Beberapa orang di atas speed boat turun. Ternyata, bukan hanya Isvara.

Ada juga beberapa wanita dan laki-laki muda yang sudah bertengger di sana. Satu orang melompat turun menghampiri Deva, "Ini Mbak Isvara?"

"Iya." Deva mengangguk. "Mbak Isvara, ini Galih. Dia penduduk Desa Pengantin. Membeli beberapa kebutuhan yang nggak ada di desa." 

Galih mengulurkan tangan mengajak bersalaman, Isvara menyambutnya, "Saya Isvara."

"Kamu tolong bawa koper sama tas saya ke atas, biar saya yang bawa Mbak Isvara." Deva menyerahkan tas dan koper di tangannya, Galih tidak menolak. Pria itu membawa kedua benda di tangannya kembali naik ke speed boat.

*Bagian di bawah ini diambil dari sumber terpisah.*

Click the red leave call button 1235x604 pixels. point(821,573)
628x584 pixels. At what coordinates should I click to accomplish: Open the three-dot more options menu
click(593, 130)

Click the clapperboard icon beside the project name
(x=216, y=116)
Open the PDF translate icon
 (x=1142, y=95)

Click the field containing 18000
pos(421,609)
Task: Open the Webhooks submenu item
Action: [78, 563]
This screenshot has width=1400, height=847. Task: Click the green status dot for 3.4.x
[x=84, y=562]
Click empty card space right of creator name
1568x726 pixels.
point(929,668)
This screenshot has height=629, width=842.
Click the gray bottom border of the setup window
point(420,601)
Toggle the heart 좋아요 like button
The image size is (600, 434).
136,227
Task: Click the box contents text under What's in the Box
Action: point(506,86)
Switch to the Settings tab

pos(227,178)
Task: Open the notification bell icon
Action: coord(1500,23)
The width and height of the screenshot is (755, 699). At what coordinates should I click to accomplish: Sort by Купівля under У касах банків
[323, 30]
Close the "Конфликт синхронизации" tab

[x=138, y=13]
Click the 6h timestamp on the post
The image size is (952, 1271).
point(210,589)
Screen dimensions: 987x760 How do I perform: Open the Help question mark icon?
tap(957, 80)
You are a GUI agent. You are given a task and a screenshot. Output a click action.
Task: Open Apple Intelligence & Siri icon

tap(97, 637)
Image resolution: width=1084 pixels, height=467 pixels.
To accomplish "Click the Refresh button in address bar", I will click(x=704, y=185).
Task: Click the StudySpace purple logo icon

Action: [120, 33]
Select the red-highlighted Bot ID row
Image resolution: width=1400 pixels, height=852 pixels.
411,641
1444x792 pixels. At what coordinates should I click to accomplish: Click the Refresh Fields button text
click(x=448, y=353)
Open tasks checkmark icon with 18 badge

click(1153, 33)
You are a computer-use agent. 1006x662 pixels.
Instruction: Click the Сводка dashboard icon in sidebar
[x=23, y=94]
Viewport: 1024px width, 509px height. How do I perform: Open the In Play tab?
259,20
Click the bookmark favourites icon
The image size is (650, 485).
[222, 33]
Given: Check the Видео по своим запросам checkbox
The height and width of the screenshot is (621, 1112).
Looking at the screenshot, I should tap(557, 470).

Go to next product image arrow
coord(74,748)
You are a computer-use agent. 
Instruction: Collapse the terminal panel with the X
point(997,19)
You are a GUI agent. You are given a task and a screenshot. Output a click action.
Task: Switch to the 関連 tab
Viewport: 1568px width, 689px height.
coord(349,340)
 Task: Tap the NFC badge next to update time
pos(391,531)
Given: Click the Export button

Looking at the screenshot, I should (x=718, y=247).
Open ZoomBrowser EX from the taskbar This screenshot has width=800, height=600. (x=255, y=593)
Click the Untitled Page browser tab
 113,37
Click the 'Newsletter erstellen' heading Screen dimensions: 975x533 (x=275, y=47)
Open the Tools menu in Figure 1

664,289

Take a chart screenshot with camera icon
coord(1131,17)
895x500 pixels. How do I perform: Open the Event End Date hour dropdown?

Isvara awalnya agak bingung sebelum akhirnya Deva mendekat, berbisik, "Permisi, ya." Lalu dia mengangkat tubuh Isvara. Dan membawanya masuk ke dalam speed boat.

Galih turun kembali, membawa kursi roda wanita itu.

Isvara diturunkan hati-hati di sebuah kursi. Dia masih agak bingung dan berbisik, "Maaf merepotkan."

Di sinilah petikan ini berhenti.